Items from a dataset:
☆ ☆ ☆ ☆
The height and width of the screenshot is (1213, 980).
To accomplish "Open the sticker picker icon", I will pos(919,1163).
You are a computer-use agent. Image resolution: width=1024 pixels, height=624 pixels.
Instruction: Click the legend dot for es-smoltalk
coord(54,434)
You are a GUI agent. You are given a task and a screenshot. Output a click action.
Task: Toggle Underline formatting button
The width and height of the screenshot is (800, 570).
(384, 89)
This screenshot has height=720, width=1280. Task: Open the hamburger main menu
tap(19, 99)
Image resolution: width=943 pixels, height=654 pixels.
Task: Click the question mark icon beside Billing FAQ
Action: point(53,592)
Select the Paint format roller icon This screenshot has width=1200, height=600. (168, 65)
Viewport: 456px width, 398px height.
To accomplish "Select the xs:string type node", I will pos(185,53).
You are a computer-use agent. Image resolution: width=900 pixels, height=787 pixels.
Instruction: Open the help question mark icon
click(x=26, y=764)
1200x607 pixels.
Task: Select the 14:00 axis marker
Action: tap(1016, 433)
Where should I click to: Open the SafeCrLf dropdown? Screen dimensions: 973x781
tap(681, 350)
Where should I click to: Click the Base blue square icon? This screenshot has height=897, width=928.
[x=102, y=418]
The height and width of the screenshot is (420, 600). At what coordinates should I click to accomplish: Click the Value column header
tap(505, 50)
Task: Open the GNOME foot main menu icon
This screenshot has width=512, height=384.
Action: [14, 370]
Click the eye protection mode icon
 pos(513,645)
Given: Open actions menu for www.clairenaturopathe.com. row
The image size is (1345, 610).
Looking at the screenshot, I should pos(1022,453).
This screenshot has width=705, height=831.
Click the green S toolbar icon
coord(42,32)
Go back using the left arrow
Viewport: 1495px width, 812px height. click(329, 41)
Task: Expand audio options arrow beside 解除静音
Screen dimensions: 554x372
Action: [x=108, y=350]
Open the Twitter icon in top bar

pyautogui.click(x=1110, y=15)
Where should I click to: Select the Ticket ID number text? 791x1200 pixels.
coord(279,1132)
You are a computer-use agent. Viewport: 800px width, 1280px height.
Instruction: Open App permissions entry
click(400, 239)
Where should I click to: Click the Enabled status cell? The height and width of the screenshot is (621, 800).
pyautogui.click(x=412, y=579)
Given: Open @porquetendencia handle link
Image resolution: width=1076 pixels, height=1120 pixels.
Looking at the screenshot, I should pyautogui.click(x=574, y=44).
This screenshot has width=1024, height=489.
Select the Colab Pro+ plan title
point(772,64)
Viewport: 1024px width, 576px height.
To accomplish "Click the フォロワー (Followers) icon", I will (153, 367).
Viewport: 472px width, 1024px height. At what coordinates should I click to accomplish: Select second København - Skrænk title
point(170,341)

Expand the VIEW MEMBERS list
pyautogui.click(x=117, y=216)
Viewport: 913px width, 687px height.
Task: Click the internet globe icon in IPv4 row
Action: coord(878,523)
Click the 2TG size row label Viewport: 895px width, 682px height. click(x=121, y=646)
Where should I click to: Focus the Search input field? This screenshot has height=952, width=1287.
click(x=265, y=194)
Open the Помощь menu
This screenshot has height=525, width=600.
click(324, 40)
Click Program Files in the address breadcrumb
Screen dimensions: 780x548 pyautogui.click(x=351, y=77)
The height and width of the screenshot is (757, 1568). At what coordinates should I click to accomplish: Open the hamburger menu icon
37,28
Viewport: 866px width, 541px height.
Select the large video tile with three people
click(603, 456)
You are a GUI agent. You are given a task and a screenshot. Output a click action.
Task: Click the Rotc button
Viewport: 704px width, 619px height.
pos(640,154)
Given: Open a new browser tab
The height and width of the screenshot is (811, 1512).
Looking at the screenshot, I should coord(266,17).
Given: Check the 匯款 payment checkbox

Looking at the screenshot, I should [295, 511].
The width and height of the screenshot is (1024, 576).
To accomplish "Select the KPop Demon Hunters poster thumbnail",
☆ ☆ ☆ ☆
- Your goal
Please transcribe the entries above exactly as written.

- Written reply
The height and width of the screenshot is (1213, 980).
To accomplish "Open the sticker picker icon", I will pos(919,1163).
You are a computer-use agent. Image resolution: width=1024 pixels, height=624 pixels.
Instruction: Click the legend dot for es-smoltalk
coord(54,434)
You are a GUI agent. You are given a task and a screenshot. Output a click action.
Task: Toggle Underline formatting button
The width and height of the screenshot is (800, 570).
(384, 89)
This screenshot has height=720, width=1280. Task: Open the hamburger main menu
tap(19, 99)
Image resolution: width=943 pixels, height=654 pixels.
Task: Click the question mark icon beside Billing FAQ
Action: point(53,592)
Select the Paint format roller icon This screenshot has width=1200, height=600. (168, 65)
Viewport: 456px width, 398px height.
To accomplish "Select the xs:string type node", I will pos(185,53).
You are a computer-use agent. Image resolution: width=900 pixels, height=787 pixels.
Instruction: Open the help question mark icon
click(x=26, y=764)
1200x607 pixels.
Task: Select the 14:00 axis marker
Action: tap(1016, 433)
Where should I click to: Open the SafeCrLf dropdown? Screen dimensions: 973x781
tap(681, 350)
Where should I click to: Click the Base blue square icon? This screenshot has height=897, width=928.
[x=102, y=418]
The height and width of the screenshot is (420, 600). At what coordinates should I click to accomplish: Click the Value column header
tap(505, 50)
Task: Open the GNOME foot main menu icon
This screenshot has width=512, height=384.
Action: [14, 370]
Click the eye protection mode icon
 pos(513,645)
Given: Open actions menu for www.clairenaturopathe.com. row
The image size is (1345, 610).
Looking at the screenshot, I should pos(1022,453).
This screenshot has width=705, height=831.
Click the green S toolbar icon
coord(42,32)
Go back using the left arrow
Viewport: 1495px width, 812px height. click(329, 41)
Task: Expand audio options arrow beside 解除静音
Screen dimensions: 554x372
Action: [x=108, y=350]
Open the Twitter icon in top bar

pyautogui.click(x=1110, y=15)
Where should I click to: Select the Ticket ID number text? 791x1200 pixels.
coord(279,1132)
You are a computer-use agent. Viewport: 800px width, 1280px height.
Instruction: Open App permissions entry
click(400, 239)
Where should I click to: Click the Enabled status cell? The height and width of the screenshot is (621, 800).
pyautogui.click(x=412, y=579)
Given: Open @porquetendencia handle link
Image resolution: width=1076 pixels, height=1120 pixels.
Looking at the screenshot, I should pyautogui.click(x=574, y=44).
This screenshot has width=1024, height=489.
Select the Colab Pro+ plan title
point(772,64)
Viewport: 1024px width, 576px height.
To accomplish "Click the フォロワー (Followers) icon", I will (153, 367).
Viewport: 472px width, 1024px height. At what coordinates should I click to accomplish: Select second København - Skrænk title
point(170,341)

Expand the VIEW MEMBERS list
pyautogui.click(x=117, y=216)
Viewport: 913px width, 687px height.
Task: Click the internet globe icon in IPv4 row
Action: coord(878,523)
Click the 2TG size row label Viewport: 895px width, 682px height. click(x=121, y=646)
Where should I click to: Focus the Search input field? This screenshot has height=952, width=1287.
click(x=265, y=194)
Open the Помощь menu
This screenshot has height=525, width=600.
click(324, 40)
Click Program Files in the address breadcrumb
Screen dimensions: 780x548 pyautogui.click(x=351, y=77)
The height and width of the screenshot is (757, 1568). At what coordinates should I click to accomplish: Open the hamburger menu icon
37,28
Viewport: 866px width, 541px height.
Select the large video tile with three people
click(603, 456)
You are a GUI agent. You are given a task and a screenshot. Output a click action.
Task: Click the Rotc button
Viewport: 704px width, 619px height.
pos(640,154)
Given: Open a new browser tab
The height and width of the screenshot is (811, 1512).
Looking at the screenshot, I should coord(266,17).
Given: Check the 匯款 payment checkbox

Looking at the screenshot, I should [295, 511].
The width and height of the screenshot is (1024, 576).
To accomplish "Select the KPop Demon Hunters poster thumbnail",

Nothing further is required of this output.